I) - O vício da vontade negocial que se traduza em deficiência de discernimento do autor constitui erro. O erro em direito civil consiste numa falsa percepção da realidade, na desconformidade entre a realidade e o entendimento dessa realidade e pode incidir sobre a pessoa ou sobre o objecto do negócio, sobre os motivos determinantes da vontade e sobre as circunstâncias que constituem a base do negócio.
II) - O Código Civil distingue fundamentalmente o erro na declaração (também designado erro-obstáculo), caso em que a vontade real diverge da vontade declarada, produzindo uma divergência no processo de formulação ou de manifestação da vontade, previsto no artº. 247º; do erro sobre os motivos (também designado por erro-vício) previsto nos artºs 251º a 254º, em que não existe qualquer divergência entre a vontade e a declaração, pois a declaração está em perfeita sintonia com a vontade, mas é esta que está viciada, porque foi mal esclarecida.
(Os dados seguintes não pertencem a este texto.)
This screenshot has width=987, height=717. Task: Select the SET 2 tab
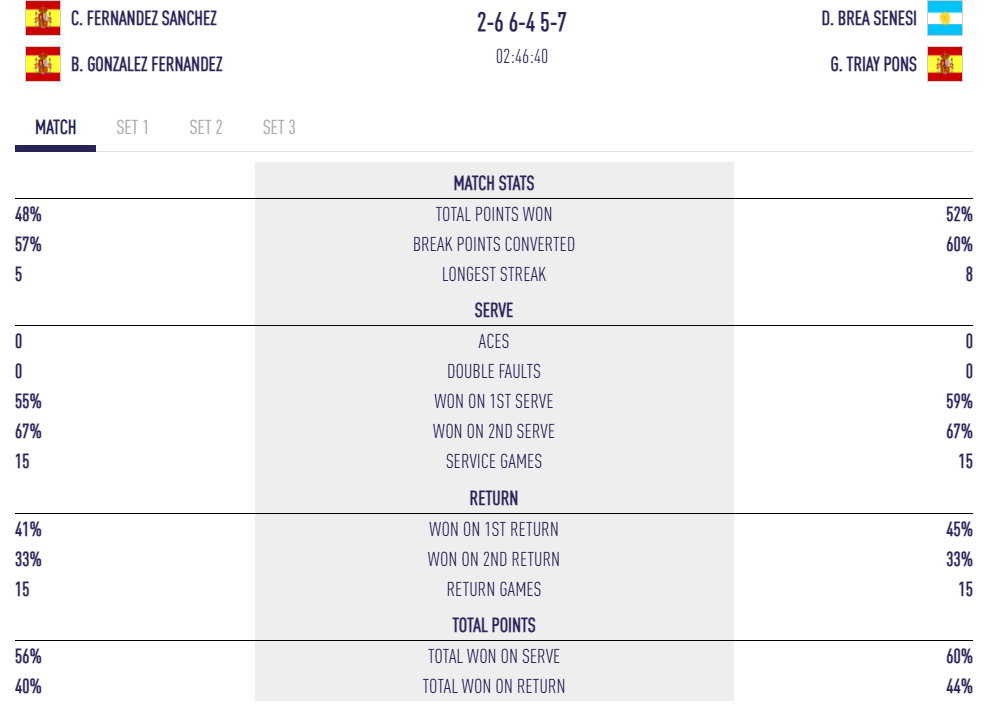click(x=206, y=127)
III) - O erro-vício ou erro sobre os motivos ocorre quando o declarante tem uma ideia ou representação inexacta sobre a existência, subsistência ou verificação de uma circunstância de facto ou de direito que foi determinante na formação da sua vontade, em termos de se poder afirmar que se o declarante tivesse conhecimento exacto da realidade não teria celebrado o negócio ou tê-lo-ia celebrado em termos diversos.
IV) - O erro-motivo ou erro-vício pode incidir sobre a pessoa do declaratário ou sobre o objecto do negócio, nos termos do artº. 251º do Código Civil, que remete o seu regime para o do artº. 247º (concernente ao erro na declaração), ou ainda sobre os motivos determinantes da vontade nos termos do artº. 252º, nº. 1 do mesmo Código.
V) - Por via da remissão que o artº. 251º faz para o disposto no artº. 247º do Código Civil, em qualquer uma das situações ali previstas – erro sobre a pessoa do declaratário ou erro sobre o objecto do negócio – para que o negócio seja anulável mostra-se necessário que o declaratário conhecesse ou não devesse ignorar a essencialidade para o declarante do elemento sobre que recaiu o erro determinante da vontade.
VI) - O erro sobre os motivos determinantes da vontade previsto no artº. 252º, nº. 1 do Código Civil só é causa de anulação se as partes tiverem aceite e reconhecido a essencialidade do motivo. Trata-se de um erro que inquina a formação da vontade negocial, que condiciona o declarante, porquanto este criou previamente o convencimento sobre determinada condição ou facto e pautou o seu comportamento em função desse factor, evento ou acontecimento querido, essencialidade que o outro contraente também conhece e que é causa de anulação.
VII) - A parte que invoque o erro sobre os motivos determinantes da vontade tem o ónus de alegar e provar a essencialidade do erro e o acordo quanto a essa essencialidade (acordo que pode ser expresso ou tácito e determina-se por interpretação negocial).
VIII) - Existe erro sobre os motivos determinantes da vontade do Autor quando este assinou a escritura de cessão do quinhão hereditário por a Ré lhe ter garantido verbalmente de que se tratava de uma mera formalidade e que posteriormente lhe pagaria o preço declarado no documento, e ainda por estar presente no acto o companheiro daquela, magistrado judicial na altura, em quem o Autor depositava total confiança e cuja presença conferia seriedade à situação, quando nunca foi intenção da Ré pagar ao irmão o montante de € 700.000,00 declarado na escritura como sendo o preço da cessão, sabendo aquela que o Autor não abriria mão do seu quinhão na herança do pai e muito menos o faria gratuitamente.
IX) - O dolo implica uma prévia “sugestão” ou “artifício” do declaratário e tem, como reverso necessário, induzir ou manter em erro o autor da declaração, como resulta do disposto no artº. 253º, nº. 1 Código Civil. Existe assim uma dupla causalidade no dolo, que tem a ver com o dolo e o erro, por ele causado no declarante, erro esse determinante do negócio.
X) - Enquadra-se na figura do dolo a actuação da Ré (no pré e pós realização da escritura de cessão do quinhão hereditário), designadamente quando se reaproximou do Autor para obter a sua finalidade última (de se tornar a única e exclusiva dona dos bens da herança deixada pelo progenitor comum), apelou ao sentimento e às emoções do próprio irmão, pessoa carente e frágil a nível afectivo e garantiu ao Autor que depois da celebração da escritura de cessão lhe pagaria o preço nela declarado, quando não era sua intenção fazê-lo, uma vez que depois da outorga da escritura a Ré não mais manteve qualquer contacto com o Autor e quando interpelada por este, recusou-se a pagar-lhe o dito preço, bem como ao servir-se da presença do então companheiro, magistrado judicial, no acto da escritura para conferir seriedade à situação, convencendo o Autor das suas legítimas intenções quanto ao pagamento do preço declarado.